> What you have to do: Wherever a line in the data below holds "icon", copy that line.

> Data to examine:
▬▬▬▬▬▬▬▬▬▬
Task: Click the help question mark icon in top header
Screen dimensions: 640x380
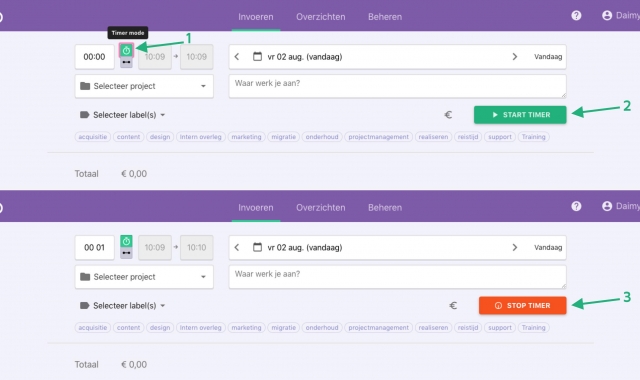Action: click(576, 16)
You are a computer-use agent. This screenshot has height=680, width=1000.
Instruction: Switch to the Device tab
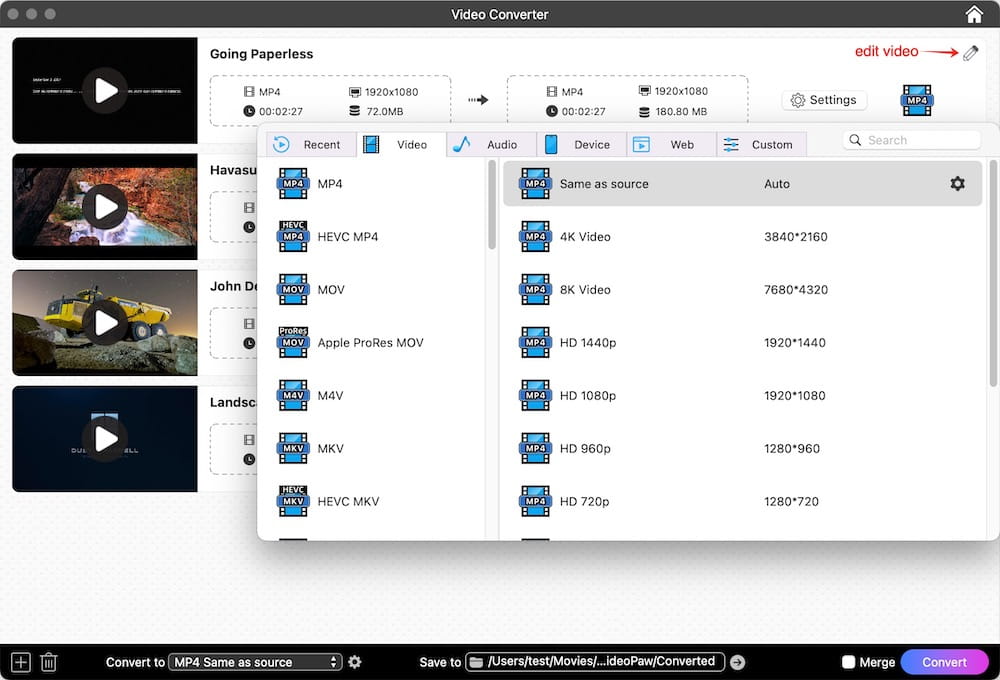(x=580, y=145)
▬▬▬▬▬▬▬▬▬▬
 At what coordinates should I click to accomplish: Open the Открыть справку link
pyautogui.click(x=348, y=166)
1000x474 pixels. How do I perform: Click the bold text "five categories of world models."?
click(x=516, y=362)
▬▬▬▬▬▬▬▬▬▬
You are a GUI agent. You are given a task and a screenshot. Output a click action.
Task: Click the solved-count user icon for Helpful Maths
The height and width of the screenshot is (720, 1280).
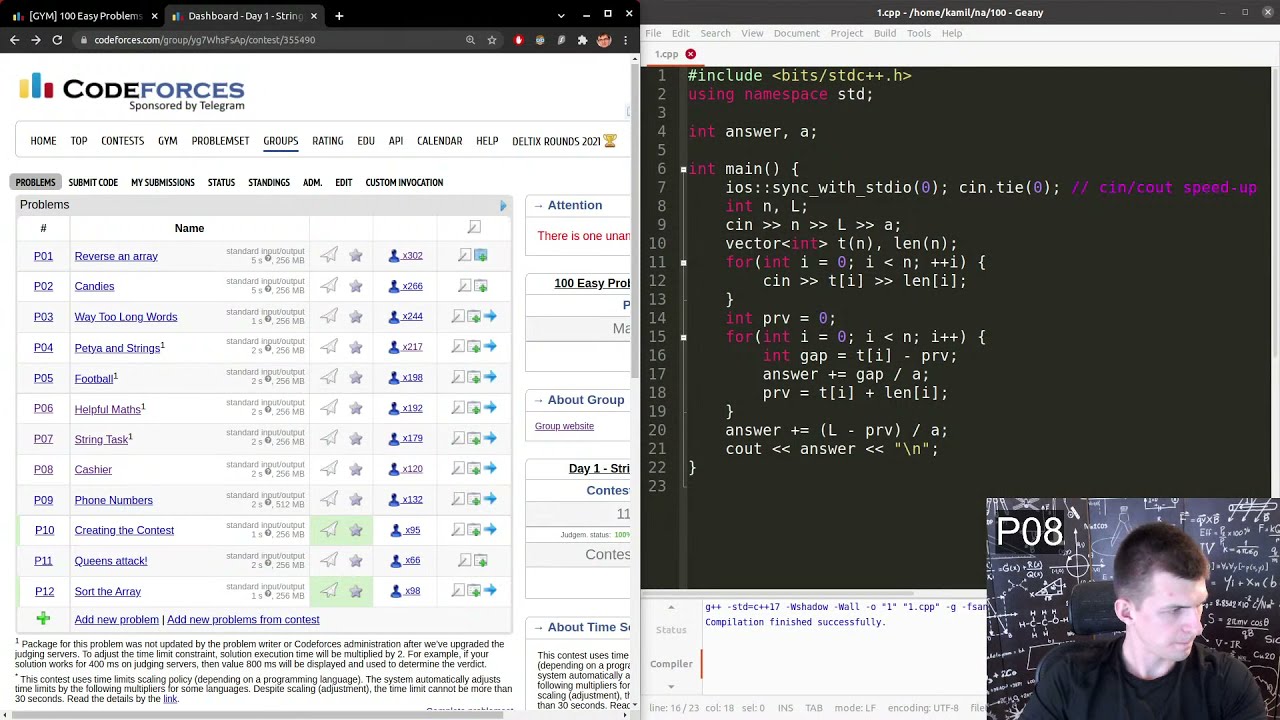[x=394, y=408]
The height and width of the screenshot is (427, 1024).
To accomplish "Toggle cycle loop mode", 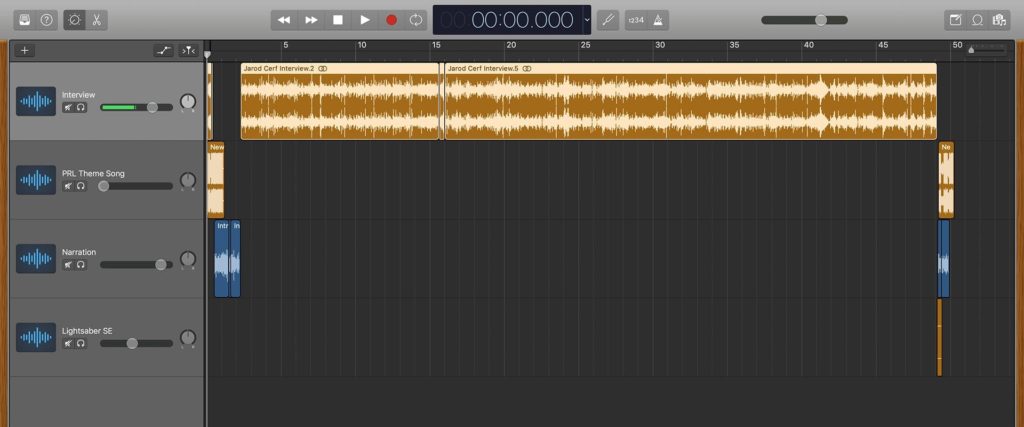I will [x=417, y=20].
▬▬▬▬▬▬▬▬▬▬
> Response:
Task: Click the help question mark icon in top header
Task: Click the solved-count user icon for Helpful Maths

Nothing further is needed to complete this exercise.